And his Symphony #3, Kaddish, named after the Jewish prayer for the dead.

He appeared on tv, conducting Gershwin in 1974, Mahler in 1975, and Beethoven in 1982.

No one ever mentioned that he was gay.  His works revealed nothing, except maybe the Serenade for Solo Violin, Strings, Harp, and Percussion, after Plato's Symposium (1954).  The Symposium contains Plato's famous defense of same-sex love.

In the spring of my senior year in high school  a boy named Aaron invited me to a performance of Bernstein's Mass, a musical theater piece based on the Latin Mass.  He talked about how odd it was for a Jewish person to write something so Catholic.
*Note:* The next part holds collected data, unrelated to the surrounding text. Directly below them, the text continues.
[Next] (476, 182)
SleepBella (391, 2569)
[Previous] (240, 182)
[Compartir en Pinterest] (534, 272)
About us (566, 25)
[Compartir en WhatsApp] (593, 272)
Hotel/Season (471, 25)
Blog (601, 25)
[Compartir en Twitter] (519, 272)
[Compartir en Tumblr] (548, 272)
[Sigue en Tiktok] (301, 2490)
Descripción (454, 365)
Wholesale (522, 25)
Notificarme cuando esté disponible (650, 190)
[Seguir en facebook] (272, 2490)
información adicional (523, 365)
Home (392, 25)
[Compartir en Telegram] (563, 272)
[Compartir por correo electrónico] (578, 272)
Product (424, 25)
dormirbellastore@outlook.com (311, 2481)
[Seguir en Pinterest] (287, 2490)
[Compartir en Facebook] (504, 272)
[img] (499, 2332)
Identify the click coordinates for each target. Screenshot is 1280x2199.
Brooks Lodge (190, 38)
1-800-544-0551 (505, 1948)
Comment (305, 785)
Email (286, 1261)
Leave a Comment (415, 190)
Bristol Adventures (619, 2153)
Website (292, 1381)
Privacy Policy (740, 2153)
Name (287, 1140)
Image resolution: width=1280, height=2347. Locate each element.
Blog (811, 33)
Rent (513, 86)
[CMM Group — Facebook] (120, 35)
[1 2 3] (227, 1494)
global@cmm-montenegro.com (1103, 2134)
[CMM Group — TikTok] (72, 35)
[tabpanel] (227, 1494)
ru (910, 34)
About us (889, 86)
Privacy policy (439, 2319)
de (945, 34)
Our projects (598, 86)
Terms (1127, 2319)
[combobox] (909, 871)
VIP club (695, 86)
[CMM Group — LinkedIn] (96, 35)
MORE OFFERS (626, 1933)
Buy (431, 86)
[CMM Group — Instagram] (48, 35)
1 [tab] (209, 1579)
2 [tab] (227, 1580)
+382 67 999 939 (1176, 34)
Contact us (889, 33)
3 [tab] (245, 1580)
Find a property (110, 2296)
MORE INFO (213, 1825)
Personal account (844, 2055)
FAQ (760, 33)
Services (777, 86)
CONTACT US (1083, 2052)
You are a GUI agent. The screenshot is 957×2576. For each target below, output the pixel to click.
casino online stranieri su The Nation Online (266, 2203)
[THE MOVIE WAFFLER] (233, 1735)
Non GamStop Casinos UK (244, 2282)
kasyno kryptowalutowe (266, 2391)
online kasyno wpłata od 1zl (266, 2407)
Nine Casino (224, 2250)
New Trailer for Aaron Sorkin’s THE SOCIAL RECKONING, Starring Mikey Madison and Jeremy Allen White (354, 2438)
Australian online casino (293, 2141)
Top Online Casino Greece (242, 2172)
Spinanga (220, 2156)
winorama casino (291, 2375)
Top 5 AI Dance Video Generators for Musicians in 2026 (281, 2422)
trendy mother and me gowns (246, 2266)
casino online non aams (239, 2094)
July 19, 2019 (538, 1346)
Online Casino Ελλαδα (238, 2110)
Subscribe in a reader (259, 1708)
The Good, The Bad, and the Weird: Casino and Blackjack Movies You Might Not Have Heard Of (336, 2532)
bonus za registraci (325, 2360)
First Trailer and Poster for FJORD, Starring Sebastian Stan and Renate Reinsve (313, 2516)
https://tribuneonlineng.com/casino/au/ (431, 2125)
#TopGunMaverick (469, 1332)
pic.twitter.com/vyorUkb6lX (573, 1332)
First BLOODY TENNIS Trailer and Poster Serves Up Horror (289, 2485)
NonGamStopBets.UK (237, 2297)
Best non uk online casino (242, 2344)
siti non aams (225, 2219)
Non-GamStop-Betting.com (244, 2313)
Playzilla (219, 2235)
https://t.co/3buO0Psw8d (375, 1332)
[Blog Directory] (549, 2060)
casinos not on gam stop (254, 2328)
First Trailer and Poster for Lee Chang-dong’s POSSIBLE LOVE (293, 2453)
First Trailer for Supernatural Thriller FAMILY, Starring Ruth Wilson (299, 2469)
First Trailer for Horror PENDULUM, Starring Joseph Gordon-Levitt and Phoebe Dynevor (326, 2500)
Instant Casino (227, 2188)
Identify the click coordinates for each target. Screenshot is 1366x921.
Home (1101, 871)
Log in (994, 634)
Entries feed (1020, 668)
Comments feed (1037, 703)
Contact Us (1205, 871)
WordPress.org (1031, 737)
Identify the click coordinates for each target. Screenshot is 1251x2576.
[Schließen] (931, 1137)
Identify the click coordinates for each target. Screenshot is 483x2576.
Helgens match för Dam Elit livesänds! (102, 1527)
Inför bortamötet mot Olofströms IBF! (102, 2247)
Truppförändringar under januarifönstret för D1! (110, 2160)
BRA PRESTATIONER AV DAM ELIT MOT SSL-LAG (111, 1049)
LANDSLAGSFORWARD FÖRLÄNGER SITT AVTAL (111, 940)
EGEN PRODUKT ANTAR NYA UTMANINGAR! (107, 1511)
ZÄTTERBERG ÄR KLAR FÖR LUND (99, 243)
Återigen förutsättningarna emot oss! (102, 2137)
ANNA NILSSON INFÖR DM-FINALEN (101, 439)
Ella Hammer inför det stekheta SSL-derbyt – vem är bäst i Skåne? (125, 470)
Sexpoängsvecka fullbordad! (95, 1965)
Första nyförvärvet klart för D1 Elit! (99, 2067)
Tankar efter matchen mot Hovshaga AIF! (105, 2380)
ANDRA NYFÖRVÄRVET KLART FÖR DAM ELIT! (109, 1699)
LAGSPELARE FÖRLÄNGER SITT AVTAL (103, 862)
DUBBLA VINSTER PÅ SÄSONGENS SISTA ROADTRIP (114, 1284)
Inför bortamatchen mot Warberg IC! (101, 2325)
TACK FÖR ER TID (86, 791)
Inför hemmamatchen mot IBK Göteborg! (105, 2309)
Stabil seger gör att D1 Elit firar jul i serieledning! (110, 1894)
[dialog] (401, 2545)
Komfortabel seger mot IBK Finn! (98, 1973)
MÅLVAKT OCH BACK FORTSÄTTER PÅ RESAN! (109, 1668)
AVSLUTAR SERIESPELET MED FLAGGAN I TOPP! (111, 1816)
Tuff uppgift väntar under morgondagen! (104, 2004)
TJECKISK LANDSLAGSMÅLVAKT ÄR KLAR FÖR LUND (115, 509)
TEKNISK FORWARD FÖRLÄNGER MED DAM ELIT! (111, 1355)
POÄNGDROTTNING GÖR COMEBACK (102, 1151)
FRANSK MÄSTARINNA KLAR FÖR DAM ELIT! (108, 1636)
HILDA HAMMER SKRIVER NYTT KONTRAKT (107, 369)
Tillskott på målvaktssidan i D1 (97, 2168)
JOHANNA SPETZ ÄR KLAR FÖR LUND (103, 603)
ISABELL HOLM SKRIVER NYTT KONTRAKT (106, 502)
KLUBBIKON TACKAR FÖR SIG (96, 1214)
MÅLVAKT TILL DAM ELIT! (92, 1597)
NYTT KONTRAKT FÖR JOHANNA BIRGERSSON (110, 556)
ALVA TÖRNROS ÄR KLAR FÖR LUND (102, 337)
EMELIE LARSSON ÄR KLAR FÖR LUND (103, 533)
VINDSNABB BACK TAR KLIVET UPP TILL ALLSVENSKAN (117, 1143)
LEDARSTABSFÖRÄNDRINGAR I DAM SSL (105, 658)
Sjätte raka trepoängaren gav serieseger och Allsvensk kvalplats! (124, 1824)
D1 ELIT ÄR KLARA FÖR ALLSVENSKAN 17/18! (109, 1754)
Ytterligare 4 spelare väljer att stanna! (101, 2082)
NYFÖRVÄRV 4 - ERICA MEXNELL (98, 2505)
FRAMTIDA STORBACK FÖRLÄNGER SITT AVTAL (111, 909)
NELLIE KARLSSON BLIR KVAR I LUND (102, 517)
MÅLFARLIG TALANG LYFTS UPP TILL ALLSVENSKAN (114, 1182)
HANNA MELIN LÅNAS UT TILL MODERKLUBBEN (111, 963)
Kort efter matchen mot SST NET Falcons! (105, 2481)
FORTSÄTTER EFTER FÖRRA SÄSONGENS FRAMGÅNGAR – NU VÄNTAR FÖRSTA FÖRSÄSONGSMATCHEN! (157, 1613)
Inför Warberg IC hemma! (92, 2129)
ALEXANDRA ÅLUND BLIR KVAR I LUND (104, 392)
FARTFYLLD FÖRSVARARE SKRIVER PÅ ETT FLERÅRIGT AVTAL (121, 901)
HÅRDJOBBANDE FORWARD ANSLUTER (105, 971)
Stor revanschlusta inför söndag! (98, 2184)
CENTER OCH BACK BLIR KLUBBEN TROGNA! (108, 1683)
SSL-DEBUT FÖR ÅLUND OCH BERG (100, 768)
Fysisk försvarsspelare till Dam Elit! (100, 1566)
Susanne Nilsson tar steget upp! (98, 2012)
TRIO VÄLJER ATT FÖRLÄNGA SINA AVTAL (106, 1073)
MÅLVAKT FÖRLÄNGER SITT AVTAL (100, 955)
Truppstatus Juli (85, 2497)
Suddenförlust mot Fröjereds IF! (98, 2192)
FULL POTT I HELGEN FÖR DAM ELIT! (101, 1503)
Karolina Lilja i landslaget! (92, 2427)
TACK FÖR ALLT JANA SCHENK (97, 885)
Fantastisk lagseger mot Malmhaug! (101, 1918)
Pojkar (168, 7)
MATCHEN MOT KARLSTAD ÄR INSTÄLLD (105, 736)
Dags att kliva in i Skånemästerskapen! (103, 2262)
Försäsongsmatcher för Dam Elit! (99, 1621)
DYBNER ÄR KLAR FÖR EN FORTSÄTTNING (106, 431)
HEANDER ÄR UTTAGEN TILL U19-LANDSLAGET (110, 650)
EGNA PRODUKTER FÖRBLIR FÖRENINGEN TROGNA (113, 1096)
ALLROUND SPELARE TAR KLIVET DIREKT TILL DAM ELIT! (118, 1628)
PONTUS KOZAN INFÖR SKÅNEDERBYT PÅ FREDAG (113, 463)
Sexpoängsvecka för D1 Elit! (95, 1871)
Then  I realized that he was also hearing the oppressive chant of "what girl do you like...what girl...what girl":

What  I say -- I don't feel.
What I feel -- I can't show.
What I show -- isn't real.
What is real?  Oh Lord, I don't know.

Later, in my room, with the theme song to Husbands, Wives, and Lovers playing in the background, I wrote a poem in my journal (excuse the high school angst)

We live in masks
Our faces hard and cold, our voices monotone
And if we see a thing of beauty, a red pill is prescribed
And if we dare to fall in love, the verdict is insanity
So we continue
Shuffling on to houses and wives
And the suicide rate continues to climb

 Two months later, during the famous summer of 1978 I would see Grease, and hear Frankie Valli sing:

We stop the fight right now, we got to be who we are.